Elk schilderij representeert hier een hele periode, te beginnen bij een doek uit 1969, waarop een raster te zien is van witte lijnen op het verder onbeschilderde canvas. De regelmaat van het patroon wordt slechts doorbroken door enkele lijnen die dikker zijn dan de andere. Dit sobere, feitelijke doek past in de tendens van minimalistische, ook wel ‘fundamenteel’ genoemde schilderkunst uit die tijd. In reactie op het expressieve, van emotie en betekenis doordrenkte werk dat in de jaren vijftig de kunst domineerde, maakten leden van de Nulgroep en schilders als Rajlich werk dat niet méér pretendeerde te zijn dan je feitelijk kon zien. Een schilderij, benadrukten ze, is slechts verf op een plat vlak.
Hoewel Rajlichs penseelstreken na verloop van tijd losser werden bleef het onpersoonlijke rasterpatroon hem fascineren.

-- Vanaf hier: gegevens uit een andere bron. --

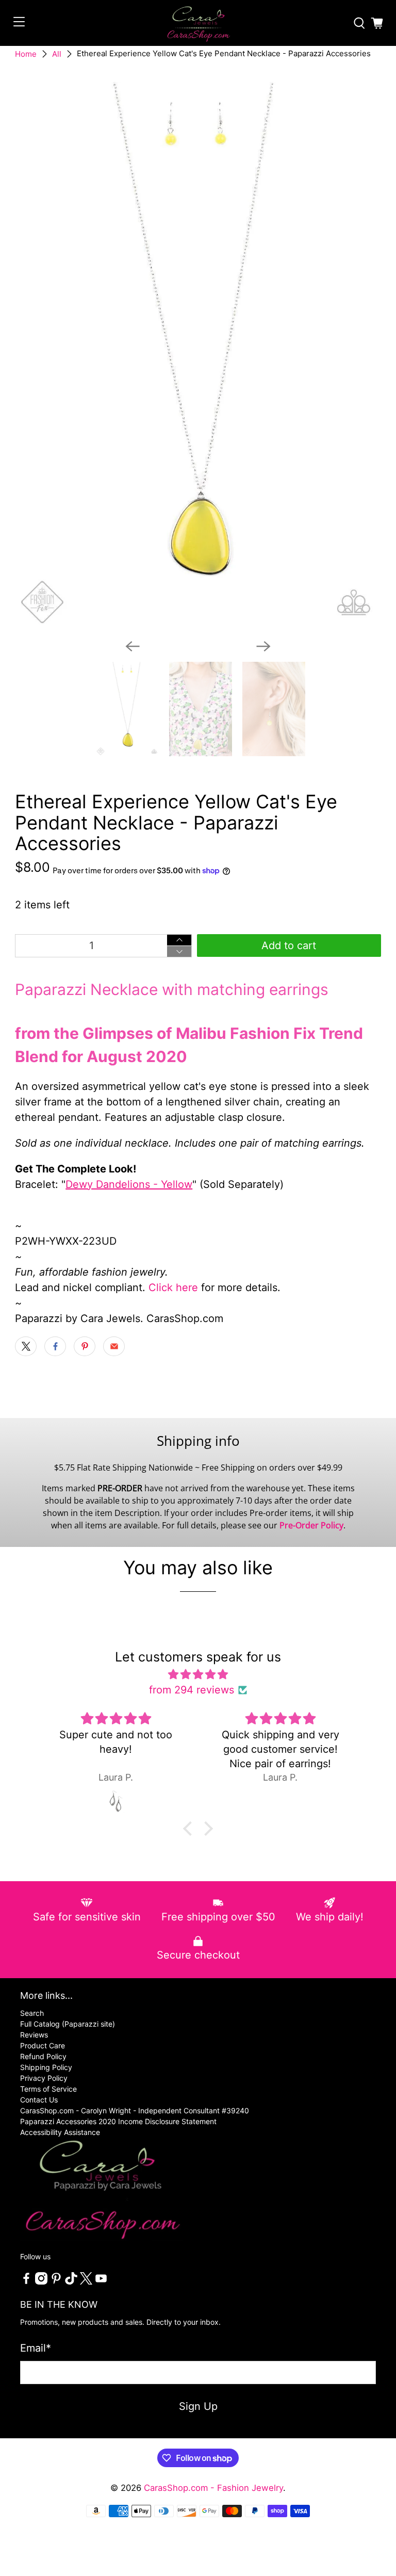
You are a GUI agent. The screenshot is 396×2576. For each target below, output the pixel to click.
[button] (190, 1828)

Juist de tegenstelling tussen strakke lijnen en een meer onregelmatige, losjes opgebrachte verflaag keert steeds terug. Wellicht wilde Rajlich met deze minder strenge toevoeging laten zien dat een schilderij toch ook meer kan zijn dan die feitelijke verf-op-een-plat-vlak. De verschillende beeldelementen lijken immers ook een relatie met elkaar aan te gaan, in dit geval een soort dialoog tussen het losse, intuïtieve en de orde van de geometrie.
In de catalogus bij de expositie in Heden geeft Roel Arkesteijn een toelichting op de verschillende periodes die het oeuvre van Rajlich kenmerken. Overschilderde hij midden jaren zeventig de rasters met slingerende verfstreken, later structureert hij juist met dunne potloodlijnen de vrij opgebrachte verflaag, over de verf heen. Ook de kleur van deze werken markeert een nieuwe tijd: Rajlich gebruikte aanvankelijk steeds donkerdere tinten, zodat de rasters uiteindelijk geheel verdwenen in zwarte monochromen. Daarna bedekt hij zijn doeken een tijd lang met glanzende goudverf.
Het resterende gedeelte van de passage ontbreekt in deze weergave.